L’Agence française de développement (AFD) a engagé 275 millions d’euros dans l’eau, l’assainissement ou le transport. Mais d’autres financements sont également disponibles, « ainsi ceux du ministère des Finances, qui a dévolu 344 millions d’euros pour le métro du Caire », a précisé André Parant. Cet engagement comprend à parts égales un prêt du Trésor et un crédit garanti par Coface. Pour la phase 3 de la ligne 3, les signataires français sont Thalès, Alstom et un consortium franco-égyptien mené par Colas Rail. Quant à la phase 4 de la ligne 3, Bouygues et Vinci sont attributaires, ainsi que Alstom, Thales, Colas et Euravia.

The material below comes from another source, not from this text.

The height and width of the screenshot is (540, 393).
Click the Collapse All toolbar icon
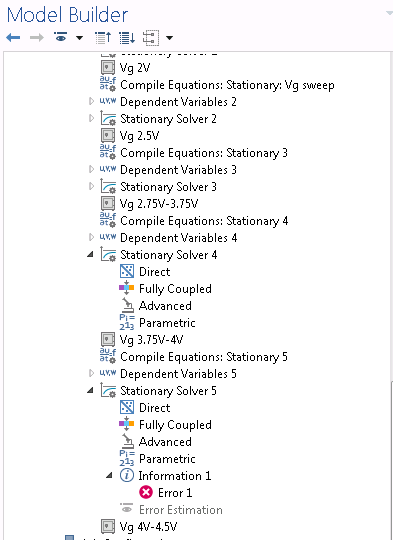[103, 38]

Les opportunités : canal de Suez, énergies renouvelables, ville durable, consommation
« Le risque terroriste est présent, mais on peut venir et se déplacer sans danger particulier, sous réserve de précautions de base», a tenu également à rassurer l’ambassadeur de France. D’ailleurs, l’Égypte, qui vient de se doter d’une nouvelle loi sur l’investissement, « est revenue en 2014 au niveau d’IDE de 2009 », a-t-il précisé, avant d’énumérer les principales opportunités d’affaires qui se présentent, comme « les travaux de conception et de réalisation des infrastructures dans la région économique du canal de Suez ainsi que les investissements à y engager et les plateformes logistiques à installer dans les zones industrielles ».
Autre priorité les énergies renouvelables. Le Caire, qui voudrait ainsi porter à 20 % le taux de production électrique, aurait déjà proposé des projets pour un volume global de 10 000 mégawatts (MW). « Les tarifs de rachat de l’électricité seront garantis et certaines entreprises auraient déjà affiché leur intérêt pour des projets qui commenceraient à être lancés en 2016 », s’est félicité André Parant, qui incite aussi les sociétés tricolores, qui « ont une expertise reconnue » en matière de ville durable, « à s’organiser et à présenter une offre ».
Enfin, un grand marché de 90 millions de consommateurs présente obligatoirement des débouchés commerciaux aux PME et ETI. Et, à cet égard, le diplomate en poste au Caire a indiqué que Business France prévoyait d’organiser diverses opérations dans les biens alimentaires, l’équipement agroalimentaire ou encore les infrastructures de transport. De même, a-t-il conclu, l’Égypte doit être considérée comme « une porte d’entrée » sur le Proche-Orient, mais aussi l’Afrique.